The Black Death
In Fourteenth Century Europe, there was a network of roads and sea routes were linked to create international trade. These trading ships were docked at a Port in Sicily (Italy) after a long journey through the Black Sea from Asia. This was a major trade route where Italian merchants traded for silks and spices to be brought to Europe. Apparently, Asian black rats carried fleas with the plague that somehow burrowed into the ship’s grain sacks. This is the theory of what caused the plague to spread throughout Europe. It is rumored that the Black Death began in Asia and arrived in Europe in October 1347. Although the Black Death was devastating to Europe because it killed around one half to seventy-five percent of the population, it also benefitted Europeans by starting the Renaissance and helping the economy. There were long term effects from the Black Death, such as a decrease in the world population, but overall it had a positive impact on the World economy and it provided a golden opportunity for advancement for the survivors of the Black Death.

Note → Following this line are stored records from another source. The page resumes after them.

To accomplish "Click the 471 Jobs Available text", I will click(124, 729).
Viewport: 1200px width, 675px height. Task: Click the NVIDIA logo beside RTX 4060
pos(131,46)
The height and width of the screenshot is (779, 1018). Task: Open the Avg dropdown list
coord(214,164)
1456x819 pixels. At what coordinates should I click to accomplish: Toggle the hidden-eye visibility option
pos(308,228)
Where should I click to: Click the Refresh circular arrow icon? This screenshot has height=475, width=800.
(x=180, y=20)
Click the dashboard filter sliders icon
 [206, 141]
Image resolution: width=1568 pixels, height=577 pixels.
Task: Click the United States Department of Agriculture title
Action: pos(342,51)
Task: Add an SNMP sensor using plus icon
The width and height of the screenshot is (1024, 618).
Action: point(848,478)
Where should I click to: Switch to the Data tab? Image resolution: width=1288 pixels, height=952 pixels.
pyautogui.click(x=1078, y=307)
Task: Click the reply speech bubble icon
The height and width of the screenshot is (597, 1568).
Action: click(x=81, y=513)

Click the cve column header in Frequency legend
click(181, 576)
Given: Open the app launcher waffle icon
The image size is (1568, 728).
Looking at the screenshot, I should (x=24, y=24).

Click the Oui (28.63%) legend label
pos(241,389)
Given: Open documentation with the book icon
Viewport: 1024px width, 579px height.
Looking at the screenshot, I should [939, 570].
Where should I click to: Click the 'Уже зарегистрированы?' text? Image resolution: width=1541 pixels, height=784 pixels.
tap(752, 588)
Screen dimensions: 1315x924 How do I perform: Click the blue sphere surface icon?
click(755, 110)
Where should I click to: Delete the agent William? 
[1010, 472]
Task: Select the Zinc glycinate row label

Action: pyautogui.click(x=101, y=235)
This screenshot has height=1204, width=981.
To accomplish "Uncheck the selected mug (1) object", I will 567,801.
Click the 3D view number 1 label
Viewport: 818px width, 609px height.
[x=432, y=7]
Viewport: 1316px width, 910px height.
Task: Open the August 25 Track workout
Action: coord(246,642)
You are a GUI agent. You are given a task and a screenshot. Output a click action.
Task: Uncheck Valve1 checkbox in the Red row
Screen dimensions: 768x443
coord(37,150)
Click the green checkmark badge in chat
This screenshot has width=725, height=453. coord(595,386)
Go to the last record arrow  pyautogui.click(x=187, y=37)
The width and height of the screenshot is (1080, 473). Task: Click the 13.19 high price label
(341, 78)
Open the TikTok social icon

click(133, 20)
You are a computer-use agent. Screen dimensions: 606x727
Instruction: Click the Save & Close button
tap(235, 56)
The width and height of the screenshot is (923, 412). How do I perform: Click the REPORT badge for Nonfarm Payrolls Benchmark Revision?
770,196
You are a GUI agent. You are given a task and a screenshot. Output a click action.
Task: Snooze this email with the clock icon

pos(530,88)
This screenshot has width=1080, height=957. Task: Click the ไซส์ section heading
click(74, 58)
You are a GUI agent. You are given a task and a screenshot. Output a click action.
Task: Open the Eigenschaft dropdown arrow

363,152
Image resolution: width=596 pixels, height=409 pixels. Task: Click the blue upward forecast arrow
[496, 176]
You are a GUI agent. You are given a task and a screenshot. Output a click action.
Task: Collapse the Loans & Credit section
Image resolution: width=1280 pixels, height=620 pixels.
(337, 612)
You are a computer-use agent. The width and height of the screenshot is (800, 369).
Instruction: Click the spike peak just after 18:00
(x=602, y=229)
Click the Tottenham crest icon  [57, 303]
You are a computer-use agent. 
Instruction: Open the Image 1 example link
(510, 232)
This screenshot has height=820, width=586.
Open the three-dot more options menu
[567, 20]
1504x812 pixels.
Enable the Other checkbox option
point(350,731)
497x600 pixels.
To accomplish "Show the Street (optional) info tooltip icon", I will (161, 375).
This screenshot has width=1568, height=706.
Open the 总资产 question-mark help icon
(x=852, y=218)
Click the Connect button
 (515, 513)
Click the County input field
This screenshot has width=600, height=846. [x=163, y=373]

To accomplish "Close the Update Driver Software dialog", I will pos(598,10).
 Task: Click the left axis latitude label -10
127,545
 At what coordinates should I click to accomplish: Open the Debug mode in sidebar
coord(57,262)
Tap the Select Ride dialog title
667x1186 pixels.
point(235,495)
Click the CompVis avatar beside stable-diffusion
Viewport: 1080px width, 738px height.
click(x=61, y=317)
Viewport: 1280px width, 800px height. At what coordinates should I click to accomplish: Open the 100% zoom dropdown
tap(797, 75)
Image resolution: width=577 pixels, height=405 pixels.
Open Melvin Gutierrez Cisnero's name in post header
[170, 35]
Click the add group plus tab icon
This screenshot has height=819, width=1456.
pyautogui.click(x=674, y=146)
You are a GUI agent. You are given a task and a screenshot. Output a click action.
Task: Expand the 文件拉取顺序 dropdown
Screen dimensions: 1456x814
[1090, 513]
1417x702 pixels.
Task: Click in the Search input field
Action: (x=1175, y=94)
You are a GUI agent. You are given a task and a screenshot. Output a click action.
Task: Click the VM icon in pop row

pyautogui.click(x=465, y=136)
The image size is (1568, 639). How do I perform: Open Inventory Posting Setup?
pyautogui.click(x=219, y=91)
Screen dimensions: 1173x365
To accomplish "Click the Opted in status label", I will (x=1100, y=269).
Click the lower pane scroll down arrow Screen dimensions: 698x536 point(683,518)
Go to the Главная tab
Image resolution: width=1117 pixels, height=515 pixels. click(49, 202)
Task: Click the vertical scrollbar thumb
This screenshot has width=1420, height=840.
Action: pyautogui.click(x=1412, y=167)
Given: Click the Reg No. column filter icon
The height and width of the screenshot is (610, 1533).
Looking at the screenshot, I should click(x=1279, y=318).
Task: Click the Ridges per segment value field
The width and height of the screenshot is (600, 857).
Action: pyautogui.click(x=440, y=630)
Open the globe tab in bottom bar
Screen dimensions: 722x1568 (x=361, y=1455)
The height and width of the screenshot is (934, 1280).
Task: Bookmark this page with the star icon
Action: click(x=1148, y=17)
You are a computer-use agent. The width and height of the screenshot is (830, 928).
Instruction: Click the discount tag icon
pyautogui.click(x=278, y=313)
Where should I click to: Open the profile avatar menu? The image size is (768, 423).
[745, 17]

The Black Death was a devastating disease. It was the most terrible catastrophe that struck the human race during recorded history. No other disease or war had been so touched so many human lives. It was frustrating because no one knew what caused the disease. Many towns of medieval Europe were cramped and crowded and there was not a working sanitation system. The plague began to spread within the population because of the condition of the cities and the lack of understanding of health care. The rats within the cities became infected from the fleas brought in by trading ships and people became ill. Since conditions within the cities were not sanitary, there was no way to stop the disease from spreading. The medieval doctors could offer no comfort or cure since they had no cure to treat this disease. (McGowan 27-30) The Black Death had a significant impact on the world population.